The Senate gave its approval of the accord on Sept. 15 and 16; the House gave its final approval early Sept. 18 and sent it to Gov. Pat McCrory to sign into law.
It would boost transportation spending by a reported $705 million over two years, partly paid for by the first increase in motor vehicle licensing and registration fees in a decade and partly by ending a $216 million annual transfer of highway funds to the general fund for the Highway Patrol.
In addition, the bill says: “It is the intent of the General Assembly to reduce costs and increase efficiencies within the Department of Transportation.
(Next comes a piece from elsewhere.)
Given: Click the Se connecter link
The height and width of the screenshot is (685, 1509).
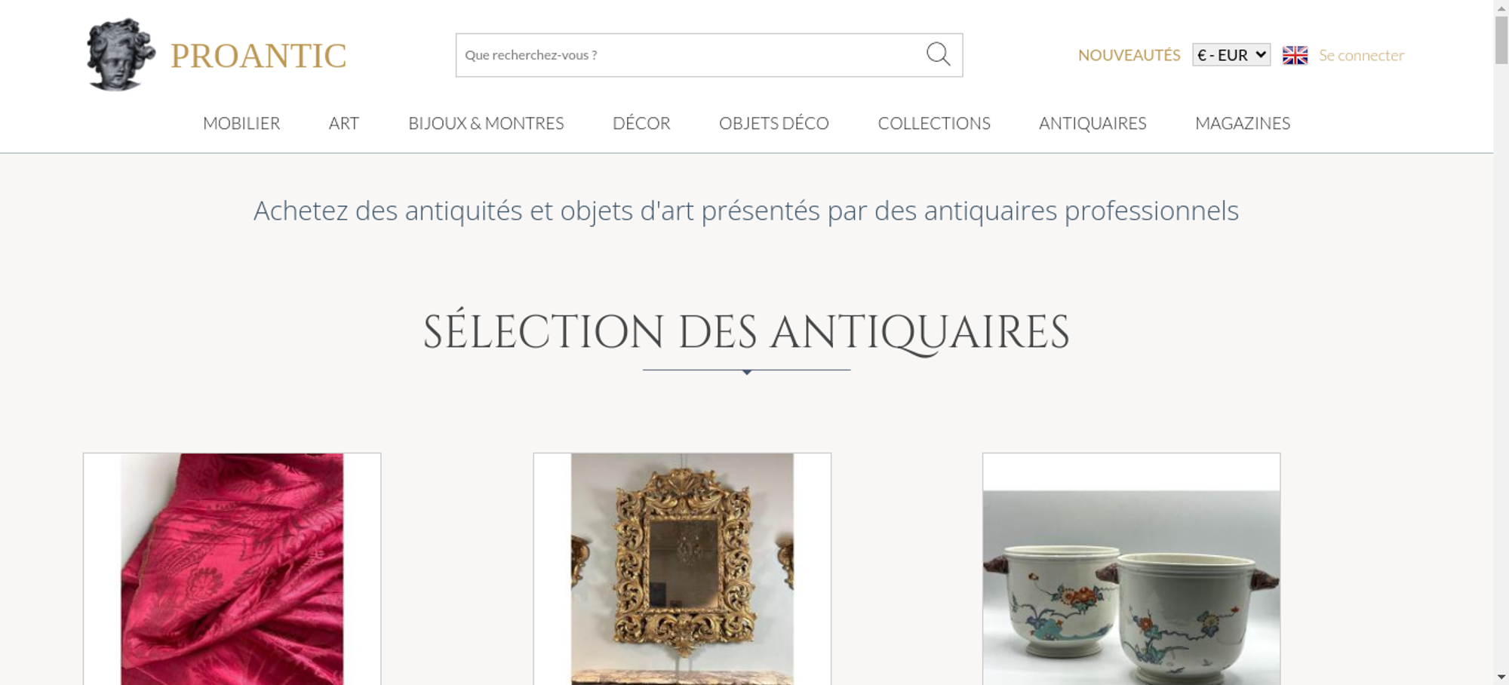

To achieve this intent, the General Assembly finds that the elimination and reorganization of certain positions, units, and programs is necessary.”
The measure lists 29 specific positions that are to be eliminated, and directs the NCDOT to cut 21 more “that are centrally or regionally based and that perform administrative, managerial, supervisory, or oversight functions.” But it protects such jobs that are within the department’s 14 highway divisions.
The legislation limits state funding support for any light rail transit project to $500,000, which reportedly threatens the financial outlook for a planned $1.5 billion light rail line that would operate from Durham to Chapel Hill.
And it lays the basis for a $2 billion bond referendum for improvements across state government to go before voters in 2016, news reports said.